Picture of Erek Göktürk Erek Göktürk

Crash Course in Shared Libraries and Preloading

This page gives a crash course in compiling some object files into shared libraries, and preloading shared libraries to play with modified versions of some library functionality without having to recompile the program using shared libraries.

This page by itself give nowhere near complete information, therefore it is assumed to be read along with the material pointed to in the following section.

Have fun...

Some resources

Must reads (along with this document ;) ):

  • David A Wheeler's program library howto
  • gcc, ld, ld-so, and ld-linux.so info documents (for example info gcc, and manuals (for example man ld.so)).

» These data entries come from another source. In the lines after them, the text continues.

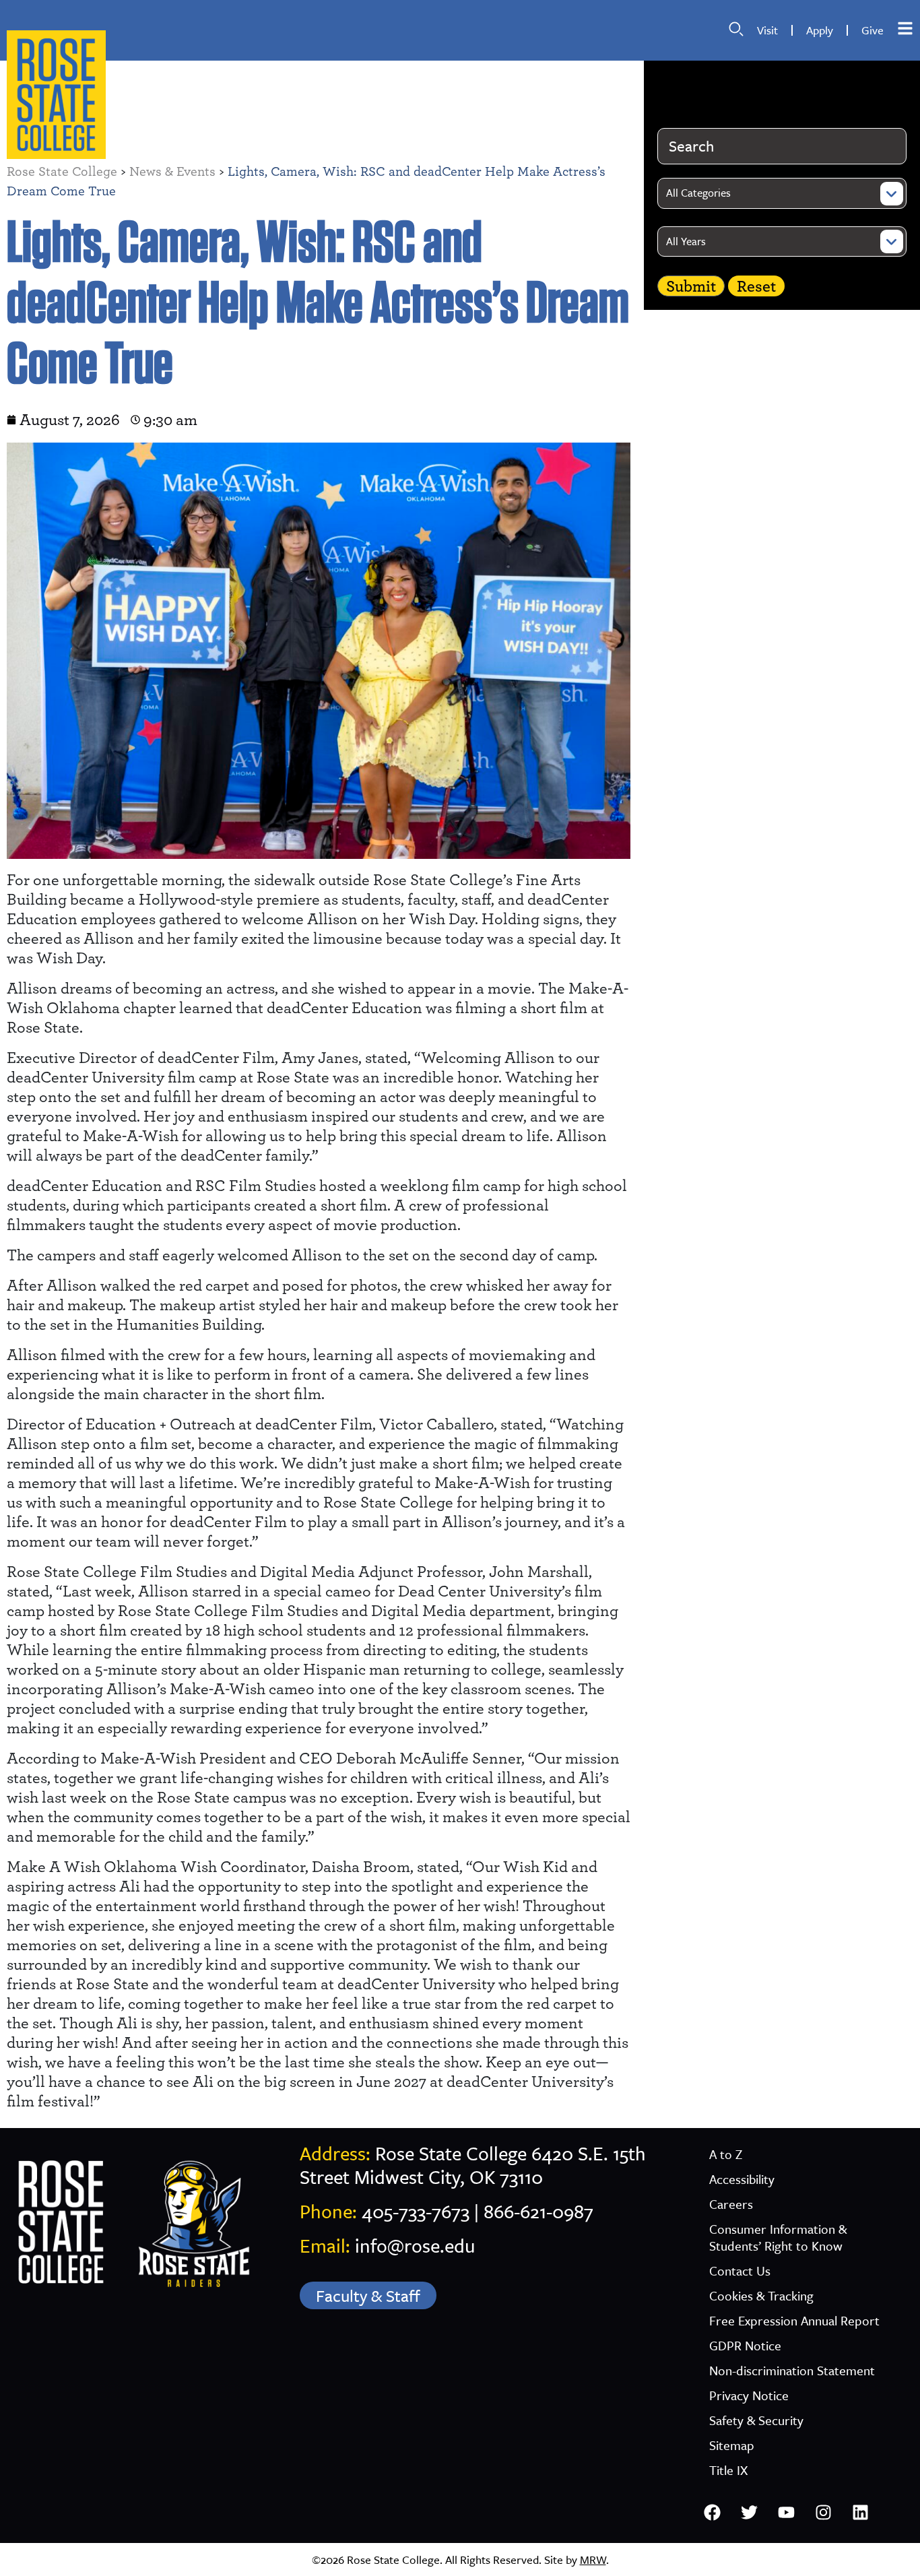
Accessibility (742, 2179)
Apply (819, 30)
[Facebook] (712, 2513)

The following are optional:

  • If you are new to how linking and loading works, this article from the Linux Journal titled "Linkers and Loaders" by Sandeep Grover might provide the basic understanding.
  • I didn't have the time to check it, but if you need further information on linking and loading, it might worth looking at the book "Linkers and Loaders" by John Levine. He has the manuscript online.
  • I have also been tipped by a friend (Zeljko Vrba) about a paper presented at UKUUG 2002 by Ulrich Drepper titled "How to write shared libraries" (pdf). I haven't had time to have a look, but I've been told that it's pretty extensive. Slides (pdf), and a script mentioned in the slides is also available on his site.

Building a shared library

Let's make a small library that does nothing, well almost nothing, like the traditional "hello world" stuff. Here is the first object:

/* print1.c */

#include <stdio.h>

void print1(void) {
        printf("1\n");
}

Let's make one more of these useless functions (more play, less work, all the fun!):

/* print2.c */

#include <stdio.h>

void print2(void) {
        printf("2\n");
}

Now we compile it. These two lines create position-independent code object files (print1.o, and print2.o) from our tiny source files:

gcc -Wall -g -c -fpic print1.c
gcc -Wall -g -c -fpic print2.c

And now we do our magic trick and create our shared library:

gcc -shared -Wlsoname=libprint.so.1 -g \
    -o libprint.so.1.0.1 print1.o print2.o

Lastly, we create the file with the loader name for the library:

ln -sf libprint.so.1.0.1 libprint.so

We need to write a header file for our library (so that other people can call the ultimately useful functions that we provided):

/* print.h */
#ifndef PRINT_H
#define PRINT_H
void print1(void);
void print2(void);
#endif

And here goes our test program:

/* print.c */
#include "print.h"

int main() {
	print1();
	print2();
	return 0;
}

Next, we compile our new program:

gcc -Wall -g -L. -lprint -o print print.c

To run the program, we need to tell the loader where to find our library. The following line works in bash. For other shells, you might need to write a script or run the loader directly (see the manual page for ld.so).

LD_LIBRARY_PATH=. ./print

Overriding functions by preloading

The following is not the single way of overriding functions, nor it would always work. But it gives an idea on what this is all about.

The sequence the loader searches the libraries for symbols it encounters in the executable being loaded is the most important thing (for now). Therefore if we tell the loader to search some library before others, we can intercept function calls made to functions in shared libraries. This is especially useful for debugging or instrumenting programs for various purposes.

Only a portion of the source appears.